-- Page extract --
--------------------------------------------------

Table 4 and Figure 7 show that under different random missing rates, the AGCIN model consistently demonstrates the best imputation performance, and as the missing rate increases, its advantage becomes more apparent. The GCIN model, which does not use adversarial training and only performs local imputation, lags behind the AGCIN model, and in some cases it does not perform as well as USGAN. USGAN and BRITS generally perform well but have slightly higher RMSE compared to AGCIN, especially as the missing rate increases. Traditional models such as KNN and MICE perform worse, particularly as the missing rate increases. These models exhibit significantly higher RMSE, highlighting their inefficiency in handling high-missing-rate data.

Table 5 and Figure 8 show that in the missing fragment scenario, AGCIN still exhibits the best imputation performance across different missing days. However, compared to the random missing scenario, the performance difference between the AGCIN and GCIN models narrows. This is because random missing has more randomness and discontinuity, while fragment missing involves continuous data gaps, making the data’s correlation and trends more apparent. A standalone local imputation model (GCIN) can already effectively leverage inherent data relationships for imputation, achieving good performance. Although in continuous missing scenarios, a standalone local imputation model can effectively utilize local data relationships, adding GAN for global imputation still slightly improves the performance. Traditional methods such as KNN, MICE, mean, and MF consistently show higher RMSEs, indicating their poorer performance in missing data fragment scenarios.

Overall, the AGCIN model proposed in this paper demonstrates robustness when handling scenarios involving random missing data and missing data fragments. It consistently achieves a lower RMSE across various missing rates and durations, outperforming traditional models as well as advanced deep learning models like USGAN and BRITS. These results validate that combining local and global imputation methods can significantly enhance imputation accuracy, as such a combination effectively utilizes both local data relationships and global distribution characteristics to more accurately estimate missing values.

Additionally, we visualized the imputation results under a scenario with a 30% random missing rate, as shown in Figure 9 and Figure 10.

--------------------------------------------------

-- Data segment --
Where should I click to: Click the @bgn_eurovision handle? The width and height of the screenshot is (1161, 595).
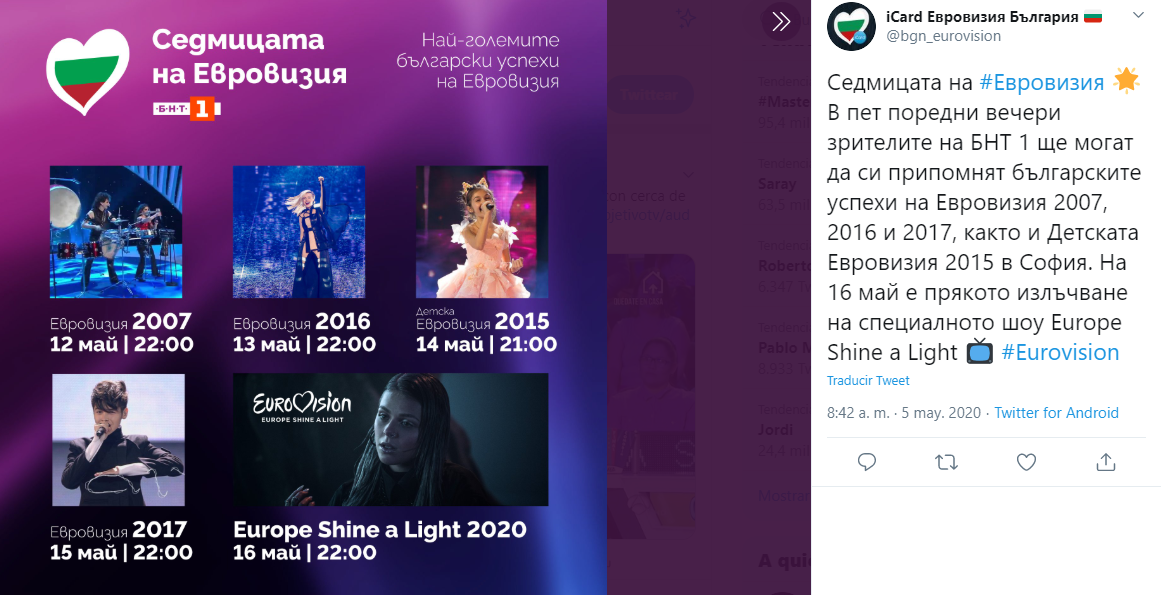[x=943, y=36]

--------------------------------------------------

-- Written request --
Rewrite the passage on imputation results from "Overall, the AGCIN" up to and including "and Figure 10.", replacing "RMSE" with "MAE".

-- Task output --
Overall, the AGCIN model proposed in this paper demonstrates robustness when handling scenarios involving random missing data and missing data fragments. It consistently achieves a lower MAE across various missing rates and durations, outperforming traditional models as well as advanced deep learning models like USGAN and BRITS. These results validate that combining local and global imputation methods can significantly enhance imputation accuracy, as such a combination effectively utilizes both local data relationships and global distribution characteristics to more accurately estimate missing values.

Additionally, we visualized the imputation results under a scenario with a 30% random missing rate, as shown in Figure 9 and Figure 10.